The Telegraph gives a big hint as to why things are worse this time around: ‘The cost of insuring [Royal Bank of Scotland] bonds is now higher than before the taxpayer was forced to step in and rescue the bank in October 2008.‘ That’s because, this time, there may be no money for bailouts.
Over in Germany, it’s the politics that is causing the issues. One German minister called for Greece to put up gold as collateral for any more German bailout lending. She was promptly shushed up by her parliamentary colleagues. But Germany’s renowned politicians of the past – and some who hold largely symbolic office only – are taking Chancellor Merkel’s government to task. Their theme is ‘don’t spend it all at once,’ or as a gambler would translate it, ‘don’t go all in.‘ The gamble they are referring to is saving the rest of the EU.

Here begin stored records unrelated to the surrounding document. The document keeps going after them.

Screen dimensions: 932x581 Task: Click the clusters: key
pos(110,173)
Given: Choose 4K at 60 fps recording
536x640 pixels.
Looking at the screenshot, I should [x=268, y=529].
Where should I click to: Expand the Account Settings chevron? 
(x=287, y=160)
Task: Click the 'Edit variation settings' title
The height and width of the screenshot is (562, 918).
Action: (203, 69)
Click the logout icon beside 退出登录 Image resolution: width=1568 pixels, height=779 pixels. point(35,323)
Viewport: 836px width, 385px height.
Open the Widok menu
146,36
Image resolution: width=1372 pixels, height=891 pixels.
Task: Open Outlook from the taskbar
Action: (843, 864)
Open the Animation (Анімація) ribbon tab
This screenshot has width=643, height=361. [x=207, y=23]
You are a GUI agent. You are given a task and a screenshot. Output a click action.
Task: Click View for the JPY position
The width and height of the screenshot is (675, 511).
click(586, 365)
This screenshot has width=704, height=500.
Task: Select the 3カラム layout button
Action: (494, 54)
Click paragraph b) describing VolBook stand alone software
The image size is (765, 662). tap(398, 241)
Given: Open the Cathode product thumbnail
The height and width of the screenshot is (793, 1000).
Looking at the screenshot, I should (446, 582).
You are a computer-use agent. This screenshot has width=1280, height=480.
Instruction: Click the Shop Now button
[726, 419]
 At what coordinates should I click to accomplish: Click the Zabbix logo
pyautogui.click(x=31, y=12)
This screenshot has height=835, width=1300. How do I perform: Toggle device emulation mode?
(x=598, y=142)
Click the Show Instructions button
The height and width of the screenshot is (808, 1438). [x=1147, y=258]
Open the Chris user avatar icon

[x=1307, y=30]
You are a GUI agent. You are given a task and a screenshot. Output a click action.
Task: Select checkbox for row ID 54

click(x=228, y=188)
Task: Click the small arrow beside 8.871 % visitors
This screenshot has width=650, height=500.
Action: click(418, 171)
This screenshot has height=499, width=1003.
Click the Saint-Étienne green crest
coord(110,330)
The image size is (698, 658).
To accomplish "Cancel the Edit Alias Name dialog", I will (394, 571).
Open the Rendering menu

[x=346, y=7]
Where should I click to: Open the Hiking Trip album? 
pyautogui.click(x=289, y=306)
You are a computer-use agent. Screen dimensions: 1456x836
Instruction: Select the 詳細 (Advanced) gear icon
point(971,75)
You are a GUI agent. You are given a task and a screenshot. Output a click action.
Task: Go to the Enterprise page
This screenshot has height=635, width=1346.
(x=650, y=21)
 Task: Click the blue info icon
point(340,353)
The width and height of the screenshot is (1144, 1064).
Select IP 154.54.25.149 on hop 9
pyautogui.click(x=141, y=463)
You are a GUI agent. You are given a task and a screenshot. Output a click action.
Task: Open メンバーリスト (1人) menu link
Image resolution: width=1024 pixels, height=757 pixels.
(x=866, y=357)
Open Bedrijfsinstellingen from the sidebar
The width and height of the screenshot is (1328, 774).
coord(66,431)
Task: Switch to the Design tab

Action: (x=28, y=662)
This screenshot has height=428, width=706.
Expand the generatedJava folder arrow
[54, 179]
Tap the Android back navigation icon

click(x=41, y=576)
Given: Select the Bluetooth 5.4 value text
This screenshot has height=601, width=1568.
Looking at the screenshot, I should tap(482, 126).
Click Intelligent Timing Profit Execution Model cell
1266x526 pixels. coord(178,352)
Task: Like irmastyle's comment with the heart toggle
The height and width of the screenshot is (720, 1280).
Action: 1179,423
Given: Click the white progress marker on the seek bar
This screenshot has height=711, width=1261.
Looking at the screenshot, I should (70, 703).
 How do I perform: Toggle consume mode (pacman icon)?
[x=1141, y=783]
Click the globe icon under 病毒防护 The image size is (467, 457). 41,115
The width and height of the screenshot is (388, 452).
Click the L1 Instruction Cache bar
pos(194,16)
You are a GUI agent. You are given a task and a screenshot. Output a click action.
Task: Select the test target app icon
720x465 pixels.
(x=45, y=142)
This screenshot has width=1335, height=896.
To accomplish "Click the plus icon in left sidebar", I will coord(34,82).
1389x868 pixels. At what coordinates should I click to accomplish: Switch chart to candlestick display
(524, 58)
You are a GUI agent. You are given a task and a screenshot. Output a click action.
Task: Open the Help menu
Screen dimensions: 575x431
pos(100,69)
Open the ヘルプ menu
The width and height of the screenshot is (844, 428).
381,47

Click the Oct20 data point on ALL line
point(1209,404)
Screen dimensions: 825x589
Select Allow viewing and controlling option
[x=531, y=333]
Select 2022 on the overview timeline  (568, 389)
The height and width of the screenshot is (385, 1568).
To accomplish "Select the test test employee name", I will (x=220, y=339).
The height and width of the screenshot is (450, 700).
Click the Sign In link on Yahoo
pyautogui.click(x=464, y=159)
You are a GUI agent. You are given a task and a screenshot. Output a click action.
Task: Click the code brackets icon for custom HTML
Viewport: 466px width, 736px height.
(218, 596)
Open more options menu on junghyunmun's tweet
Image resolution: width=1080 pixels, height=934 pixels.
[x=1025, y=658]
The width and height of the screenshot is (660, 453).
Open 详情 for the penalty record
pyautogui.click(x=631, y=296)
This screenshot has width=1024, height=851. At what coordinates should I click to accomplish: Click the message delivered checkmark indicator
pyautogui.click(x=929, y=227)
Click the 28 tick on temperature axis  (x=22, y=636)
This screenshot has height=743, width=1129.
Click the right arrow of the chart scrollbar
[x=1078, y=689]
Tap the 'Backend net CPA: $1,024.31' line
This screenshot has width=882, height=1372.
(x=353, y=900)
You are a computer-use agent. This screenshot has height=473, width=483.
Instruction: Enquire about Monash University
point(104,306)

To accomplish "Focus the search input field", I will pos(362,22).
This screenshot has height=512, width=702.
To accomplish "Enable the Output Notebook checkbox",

Then there is the German Constitutional Court, which is still deliberating on the legality of all this bailing out in the first place.
Remember, without an ironclad commitment from Germany, Europe is in trouble. Well, more trouble than it would be in with German backing.
One brief respite from the world’s woes came when an earthquake hit Washington D.C. As staff from the Pentagon and the White House were evacuated, the Libyan campaign was victorious and the stock market rallied massively for the day. We’ll leave you to draw your own conclusions.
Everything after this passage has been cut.